• [ACTION ITEM] Line by line, copy out the data that follows.

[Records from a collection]
########################################

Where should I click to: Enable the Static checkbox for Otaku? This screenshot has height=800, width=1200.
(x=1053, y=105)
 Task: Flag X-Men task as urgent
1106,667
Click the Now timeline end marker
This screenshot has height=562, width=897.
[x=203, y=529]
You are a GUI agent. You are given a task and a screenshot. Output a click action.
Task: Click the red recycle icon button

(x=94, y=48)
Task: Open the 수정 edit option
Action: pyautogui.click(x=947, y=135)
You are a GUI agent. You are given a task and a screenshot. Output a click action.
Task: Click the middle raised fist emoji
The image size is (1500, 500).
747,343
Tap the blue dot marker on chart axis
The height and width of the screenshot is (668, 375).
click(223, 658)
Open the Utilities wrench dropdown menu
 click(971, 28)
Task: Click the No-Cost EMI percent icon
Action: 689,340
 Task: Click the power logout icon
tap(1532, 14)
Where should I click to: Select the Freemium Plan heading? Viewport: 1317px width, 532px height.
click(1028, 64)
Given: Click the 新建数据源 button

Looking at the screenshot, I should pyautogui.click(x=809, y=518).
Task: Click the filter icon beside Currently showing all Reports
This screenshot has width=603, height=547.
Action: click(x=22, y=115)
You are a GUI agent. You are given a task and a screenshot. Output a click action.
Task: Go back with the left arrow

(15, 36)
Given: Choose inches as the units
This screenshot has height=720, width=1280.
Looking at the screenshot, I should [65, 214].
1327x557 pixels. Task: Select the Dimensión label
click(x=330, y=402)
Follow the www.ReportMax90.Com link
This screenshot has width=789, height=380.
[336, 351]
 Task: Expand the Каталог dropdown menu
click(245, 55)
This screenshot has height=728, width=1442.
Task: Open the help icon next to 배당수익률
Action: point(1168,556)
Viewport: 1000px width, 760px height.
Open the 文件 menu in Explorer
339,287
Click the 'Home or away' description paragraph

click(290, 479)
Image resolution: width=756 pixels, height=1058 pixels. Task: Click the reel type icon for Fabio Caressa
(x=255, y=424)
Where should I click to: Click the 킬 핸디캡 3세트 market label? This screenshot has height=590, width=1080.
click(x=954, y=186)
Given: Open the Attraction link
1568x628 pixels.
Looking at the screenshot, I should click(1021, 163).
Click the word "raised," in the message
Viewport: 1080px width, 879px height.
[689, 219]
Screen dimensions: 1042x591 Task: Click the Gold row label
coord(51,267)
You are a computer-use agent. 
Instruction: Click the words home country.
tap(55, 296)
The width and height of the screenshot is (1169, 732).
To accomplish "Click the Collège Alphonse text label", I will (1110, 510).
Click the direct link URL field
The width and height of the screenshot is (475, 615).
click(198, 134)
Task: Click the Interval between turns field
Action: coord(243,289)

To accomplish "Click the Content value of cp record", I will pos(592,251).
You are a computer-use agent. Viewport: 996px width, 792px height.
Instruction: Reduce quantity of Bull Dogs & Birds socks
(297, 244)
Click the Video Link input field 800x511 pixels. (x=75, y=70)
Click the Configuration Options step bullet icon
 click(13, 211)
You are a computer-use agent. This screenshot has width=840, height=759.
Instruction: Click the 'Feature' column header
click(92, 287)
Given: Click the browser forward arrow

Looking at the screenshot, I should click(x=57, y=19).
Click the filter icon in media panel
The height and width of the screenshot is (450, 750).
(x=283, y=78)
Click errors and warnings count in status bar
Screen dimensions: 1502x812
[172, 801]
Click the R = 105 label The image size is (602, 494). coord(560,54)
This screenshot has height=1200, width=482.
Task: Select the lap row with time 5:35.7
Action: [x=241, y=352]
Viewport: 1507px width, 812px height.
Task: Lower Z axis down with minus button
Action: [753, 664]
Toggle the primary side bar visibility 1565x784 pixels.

########################################

• [RESPONSE BELOW]
Where should I click to: Enable the Static checkbox for Otaku? This screenshot has height=800, width=1200.
(x=1053, y=105)
 Task: Flag X-Men task as urgent
1106,667
Click the Now timeline end marker
This screenshot has height=562, width=897.
[x=203, y=529]
You are a GUI agent. You are given a task and a screenshot. Output a click action.
Task: Click the red recycle icon button

(x=94, y=48)
Task: Open the 수정 edit option
Action: pyautogui.click(x=947, y=135)
You are a GUI agent. You are given a task and a screenshot. Output a click action.
Task: Click the middle raised fist emoji
The image size is (1500, 500).
747,343
Tap the blue dot marker on chart axis
The height and width of the screenshot is (668, 375).
click(223, 658)
Open the Utilities wrench dropdown menu
 click(971, 28)
Task: Click the No-Cost EMI percent icon
Action: 689,340
 Task: Click the power logout icon
tap(1532, 14)
Where should I click to: Select the Freemium Plan heading? Viewport: 1317px width, 532px height.
click(1028, 64)
Given: Click the 新建数据源 button

Looking at the screenshot, I should pyautogui.click(x=809, y=518).
Task: Click the filter icon beside Currently showing all Reports
This screenshot has width=603, height=547.
Action: click(x=22, y=115)
You are a GUI agent. You are given a task and a screenshot. Output a click action.
Task: Go back with the left arrow

(15, 36)
Given: Choose inches as the units
This screenshot has height=720, width=1280.
Looking at the screenshot, I should [65, 214].
1327x557 pixels. Task: Select the Dimensión label
click(x=330, y=402)
Follow the www.ReportMax90.Com link
This screenshot has width=789, height=380.
[336, 351]
 Task: Expand the Каталог dropdown menu
click(245, 55)
This screenshot has height=728, width=1442.
Task: Open the help icon next to 배당수익률
Action: point(1168,556)
Viewport: 1000px width, 760px height.
Open the 文件 menu in Explorer
339,287
Click the 'Home or away' description paragraph

click(290, 479)
Image resolution: width=756 pixels, height=1058 pixels. Task: Click the reel type icon for Fabio Caressa
(x=255, y=424)
Where should I click to: Click the 킬 핸디캡 3세트 market label? This screenshot has height=590, width=1080.
click(x=954, y=186)
Given: Open the Attraction link
1568x628 pixels.
Looking at the screenshot, I should click(1021, 163).
Click the word "raised," in the message
Viewport: 1080px width, 879px height.
[689, 219]
Screen dimensions: 1042x591 Task: Click the Gold row label
coord(51,267)
You are a computer-use agent. 
Instruction: Click the words home country.
tap(55, 296)
The width and height of the screenshot is (1169, 732).
To accomplish "Click the Collège Alphonse text label", I will (1110, 510).
Click the direct link URL field
The width and height of the screenshot is (475, 615).
click(198, 134)
Task: Click the Interval between turns field
Action: coord(243,289)

To accomplish "Click the Content value of cp record", I will pos(592,251).
You are a computer-use agent. Viewport: 996px width, 792px height.
Instruction: Reduce quantity of Bull Dogs & Birds socks
(297, 244)
Click the Video Link input field 800x511 pixels. (x=75, y=70)
Click the Configuration Options step bullet icon
 click(13, 211)
You are a computer-use agent. This screenshot has width=840, height=759.
Instruction: Click the 'Feature' column header
click(92, 287)
Given: Click the browser forward arrow

Looking at the screenshot, I should click(x=57, y=19).
Click the filter icon in media panel
The height and width of the screenshot is (450, 750).
(x=283, y=78)
Click errors and warnings count in status bar
Screen dimensions: 1502x812
[172, 801]
Click the R = 105 label The image size is (602, 494). coord(560,54)
This screenshot has height=1200, width=482.
Task: Select the lap row with time 5:35.7
Action: [x=241, y=352]
Viewport: 1507px width, 812px height.
Task: Lower Z axis down with minus button
Action: [753, 664]
Toggle the primary side bar visibility 1565x784 pixels.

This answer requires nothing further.